:: TEXT FOR ANALYSIS ::
BEGIN

Singapore’s “Progressive Wage Model”: an alternative to the National Minimum Wage?


The coronavirus pandemic has shone a light on the plight of low-paid workers, with a focus on low pay and insecure conditions that they face. The major policy lever for addressing this has for the last two decades been the national minimum wage system. The government has pledged to raise the National Living Wage (NLW) to two-thirds of median hourly wages by 2024 and the opposition similarly had plans to introduce a £10 minimum wage in 2020 for all employees aged 16 and over.

However, as the IFS has cautioned, raising the NLW to an unprecedented high may prompt trade-offs with employment. Moreover, minimum wages often function as a blunt instrument for tackling in-work poverty and low pay. Those who suffer from in-work poverty often work fewer hours and thus do not benefit all that much from increases to the minimum wage. At the same time, only 17% of those who live in the poorest households earn the minimum wage. A minimum wage also fails to address career progression, with the heavy concentration of minimum wage workers persisting in low-paid jobs in sectors such as hospitality and retail. After over 20 years of a national minimum wage, perhaps it is time for a policy rethink.

Singapore has an economy which ranks high on most indicators of economic freedom, and it is interesting to see how it tackles in-work poverty. It has no minimum wage system, but instead has implemented its own ‘Progressive Wage Model’ (PWM). Instead of a national approach to minimum wages, the model focuses on specific low-paid sectors where wages have been depressed. This model provides a clear path for wages to increase by linking them to training and career progression, enabling productivity gains alongside rises in wage. It has led to considerable increases in salary for cleaners, with plans to expand it to other low-paid sectors. Does this model hold any lessons for UK labour market policy? Would a sectoral approach to minimum wages work better?

In fact, a sectoral approach is not new to the UK: it echoes the country’s experience in the 20th century with Trade Boards (later Wages Councils). These were initially set up to address conditions in sweated industries in the early 1900s, and eventually spread to cover a multitude of different industries in the course of the 20th century. They supervised a sector-wide minimum wage and array of conditions for work, and were composed of tripartite bodies of independent members as well as employer and employee representatives. This was much like Singapore’s PWM, where wages are decided by tripartite committee of unions, employers and government. The Wages Councils system was slowly phased out and eventually replaced with the national minimum wage in the 1990s.

END

:: TASK A ::
Decide whether each statement agrees with the article on Singapore's Progressive Wage Model, answering yes or no and quoting the deciding words: (i) Singapore operates a national minimum wage system. (ii) Only 17% of people living in the poorest households earn the minimum wage. (iii) The Wages Councils system was replaced with the national minimum wage in the 1990s.
:: TASK B ::
Reproduce the article on Singapore's Progressive Wage Model word for word, from "However, as the" to "a policy rethink.".
The listing after the article on Singapore's Progressive Wage Model is separate material and has no connection to the article.

:: DATASET EXTRACT ::

BEGIN

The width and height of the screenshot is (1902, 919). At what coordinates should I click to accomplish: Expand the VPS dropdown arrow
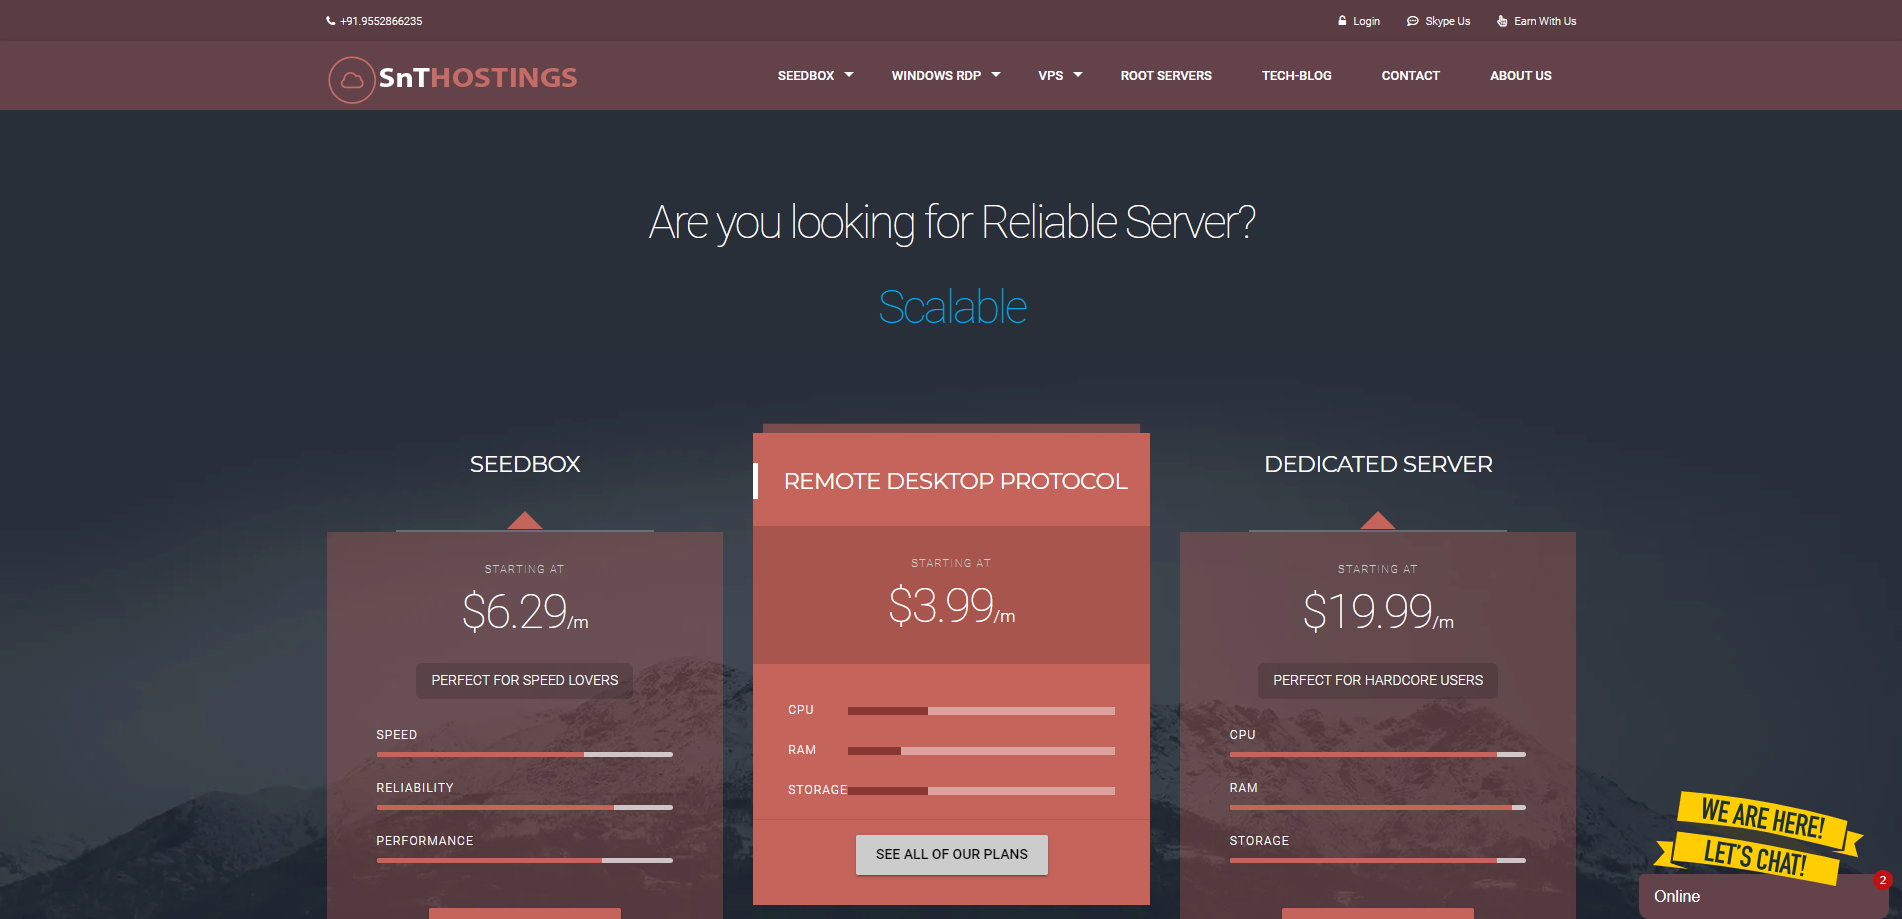[1078, 75]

END

:: TASK OUTPUT A ::
(i) No: "It has no minimum wage system"
(ii) Yes: "only 17% of those who live in the poorest households earn the minimum wage"
(iii) Yes: "eventually replaced with the national minimum wage in the 1990s"

:: TASK OUTPUT B ::
However, as the IFS has cautioned, raising the NLW to an unprecedented high may prompt trade-offs with employment. Moreover, minimum wages often function as a blunt instrument for tackling in-work poverty and low pay. Those who suffer from in-work poverty often work fewer hours and thus do not benefit all that much from increases to the minimum wage. At the same time, only 17% of those who live in the poorest households earn the minimum wage. A minimum wage also fails to address career progression, with the heavy concentration of minimum wage workers persisting in low-paid jobs in sectors such as hospitality and retail. After over 20 years of a national minimum wage, perhaps it is time for a policy rethink.